North Dakota Cattle Taking Hold In Kazakhstan
North Dakota cattle are doing well on ranches in Kazakhstan.
October 31, 2012
Transplanted North Dakota cattle are thriving in Kazakhstan's cold climate, but many of the former Soviet republic's cowboys are still greenhorns. So it hired Great Plains ranch hands to help out and is sending some of its own to the U.S. for training, a state trade official says.
Dean Gorder, executive director of the North Dakota Trade Office, said about a dozen Kazakh cowboys will visit North Dakota ranches next month for an intensive, two-week crash course in tending cattle.
"There is no classroom work," Gorder says. "It's hands-on working with cows."

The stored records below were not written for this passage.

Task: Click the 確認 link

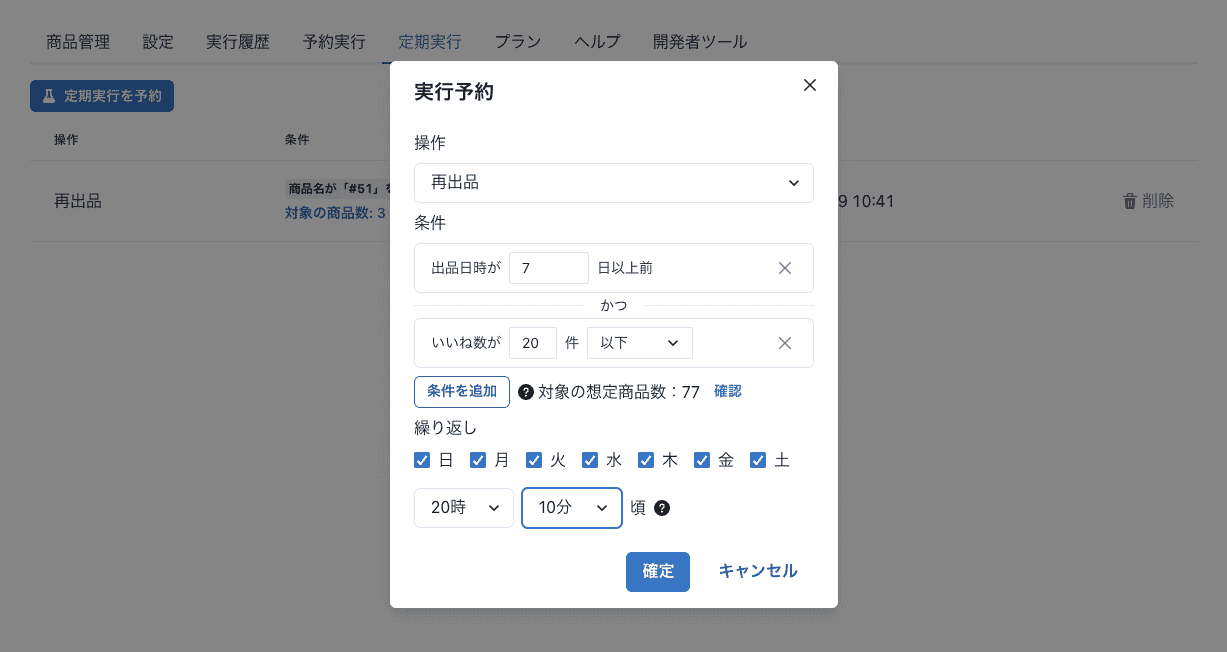Action: pyautogui.click(x=728, y=392)
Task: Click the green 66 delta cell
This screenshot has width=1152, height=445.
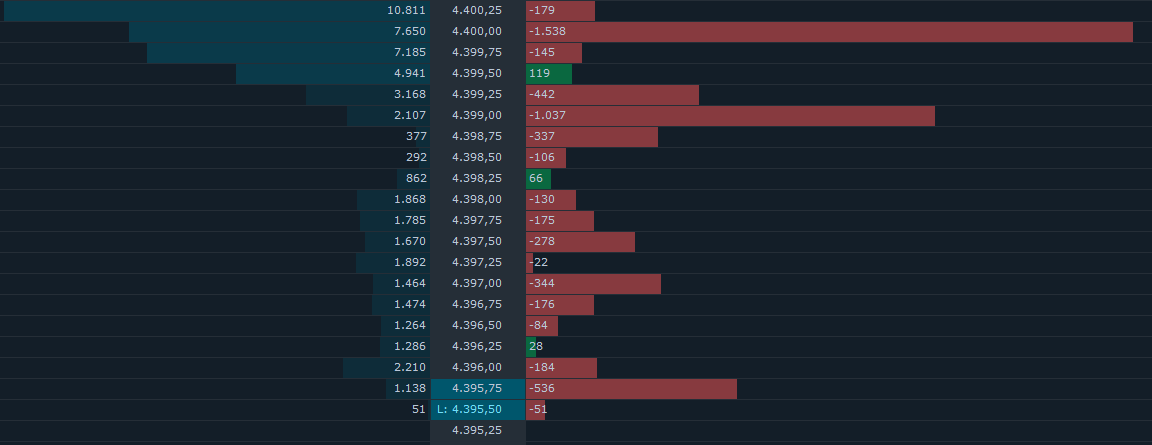Action: pyautogui.click(x=538, y=178)
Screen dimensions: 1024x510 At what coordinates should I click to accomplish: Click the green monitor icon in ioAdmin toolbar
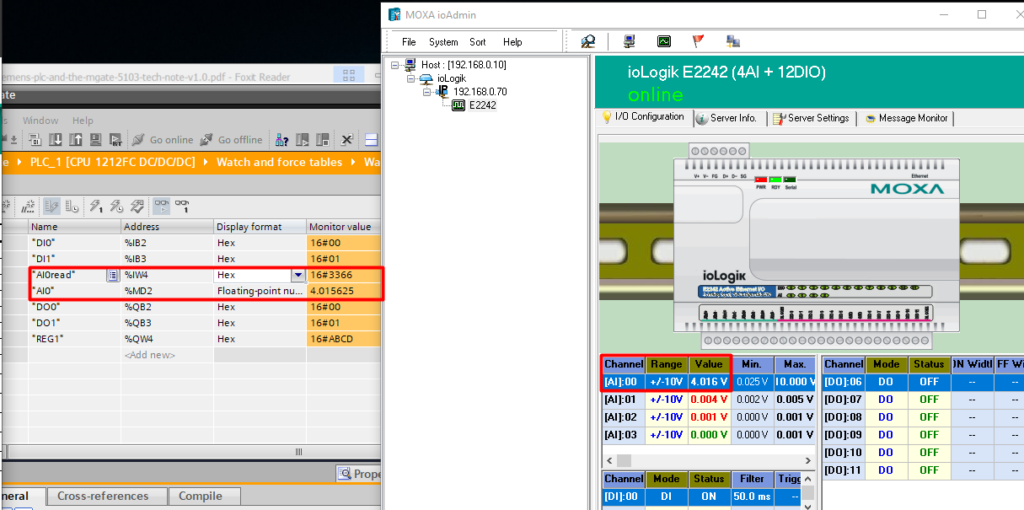coord(664,42)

About 5,000 Angus and Hereford cows bred to withstand North Dakota's brutally cold winters have been air-freighted to Kazakhstan over the past two years as part of a decade-long effort to rebuild the former Soviet republic's cattle industry.
Most of Kazakhstan's cattle were sold or slaughtered after the collapse of the Soviet Union in 1991, and its herd had been reduced from about 35 million animals in the early 1990s to about 2 million.
Gorder, who is returning from Kazakhstan this week, says the country's new cattle herd appears to be thriving. That’s thanks largely to North Dakota's cattle genetics and help from North Dakota, Nebraska and Kansas cowboys hired by the oil-rich country that stretches from Central Asia into Eastern Europe.